In 43 experiments performed on narcotized dogs after 10 min clinical death induced by exsanguination, the peculiarities of postresuscitation changes in the blood circulation associated with the initial hemodynamic status, the rate of the blood loss replacements after restoration of cardiac activity, and the use of infusion therapy by albosorb (specifically processed albumin) were studied. The effect of the initial level of stroke index (SI) on the pronouncement of postresuscitation derangements in the central hemodynamics (CHD) and on the resuscitation outcome was determined.

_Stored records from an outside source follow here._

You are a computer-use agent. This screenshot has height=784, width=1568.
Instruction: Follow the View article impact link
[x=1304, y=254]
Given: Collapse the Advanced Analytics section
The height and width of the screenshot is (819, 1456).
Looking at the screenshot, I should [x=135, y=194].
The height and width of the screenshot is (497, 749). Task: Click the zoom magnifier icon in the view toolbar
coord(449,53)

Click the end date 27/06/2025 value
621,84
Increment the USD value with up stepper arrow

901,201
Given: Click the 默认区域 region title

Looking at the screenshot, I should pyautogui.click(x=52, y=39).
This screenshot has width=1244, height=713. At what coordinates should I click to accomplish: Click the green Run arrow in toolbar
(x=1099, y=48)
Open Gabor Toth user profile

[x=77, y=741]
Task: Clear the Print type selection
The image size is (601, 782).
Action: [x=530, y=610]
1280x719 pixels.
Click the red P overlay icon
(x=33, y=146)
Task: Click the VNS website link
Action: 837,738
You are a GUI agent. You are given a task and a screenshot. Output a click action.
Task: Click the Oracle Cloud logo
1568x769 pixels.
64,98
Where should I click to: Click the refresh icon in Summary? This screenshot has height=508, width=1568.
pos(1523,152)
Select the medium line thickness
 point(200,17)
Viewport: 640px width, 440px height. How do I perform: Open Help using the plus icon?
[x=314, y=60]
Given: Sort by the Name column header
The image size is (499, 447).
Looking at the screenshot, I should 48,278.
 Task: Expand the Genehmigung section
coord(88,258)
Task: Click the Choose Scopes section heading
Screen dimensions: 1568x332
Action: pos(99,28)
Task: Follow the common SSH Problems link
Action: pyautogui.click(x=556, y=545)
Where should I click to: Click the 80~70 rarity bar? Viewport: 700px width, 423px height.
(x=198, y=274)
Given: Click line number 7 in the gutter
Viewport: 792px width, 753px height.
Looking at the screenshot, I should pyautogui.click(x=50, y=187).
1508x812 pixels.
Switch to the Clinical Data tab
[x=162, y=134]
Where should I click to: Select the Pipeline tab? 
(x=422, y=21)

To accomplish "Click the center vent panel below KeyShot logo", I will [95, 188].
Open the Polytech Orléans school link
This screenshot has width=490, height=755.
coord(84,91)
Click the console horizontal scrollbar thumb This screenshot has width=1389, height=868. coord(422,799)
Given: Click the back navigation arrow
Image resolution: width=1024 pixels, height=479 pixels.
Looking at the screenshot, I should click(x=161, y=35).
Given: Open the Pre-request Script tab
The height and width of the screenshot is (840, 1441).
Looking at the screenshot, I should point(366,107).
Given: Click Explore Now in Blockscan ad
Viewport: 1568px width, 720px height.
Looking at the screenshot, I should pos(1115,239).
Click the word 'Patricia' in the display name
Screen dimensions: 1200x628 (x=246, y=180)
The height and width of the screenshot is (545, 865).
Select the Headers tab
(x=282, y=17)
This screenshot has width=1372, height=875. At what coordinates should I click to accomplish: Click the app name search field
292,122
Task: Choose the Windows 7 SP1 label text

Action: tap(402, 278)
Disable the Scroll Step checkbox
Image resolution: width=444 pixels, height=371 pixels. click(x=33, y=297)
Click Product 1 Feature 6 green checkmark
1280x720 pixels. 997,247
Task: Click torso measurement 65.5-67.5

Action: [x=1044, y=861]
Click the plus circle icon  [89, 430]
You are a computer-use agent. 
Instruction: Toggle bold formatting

With the initial value of SI being mean, the maintenance of a moderate blood deficit (10 to 15 ml/kg) within the first hour of restoration was accompanied by an improvement in the survival rate of the animals as compared with a rapid and complete replacement of the blood. The infusion of albumin and creation of a moderate overtransfusion by the first hour post resuscitation removed the prognostic value of the initial SI.
在对因放血导致10分钟临床死亡后的麻醉犬进行的43项实验中,研究了与初始血流动力学状态、心脏活动恢复后失血替代率以及使用albosorb(特殊处理的白蛋白)进行输液治疗相关的复苏后血液循环变化特点。确定了初始每搏输出量指数(SI)水平对中枢血流动力学(CHD)复苏后紊乱的表现及复苏结果的影响。当SI初始值为平均值时,与快速完全替代血液相比,在恢复的第一小时内维持适度的血液亏缺(10至15毫升/千克)伴随着动物存活率的提高。复苏后第一小时输注白蛋白并造成适度的输血过量消除了初始SI的预后价值。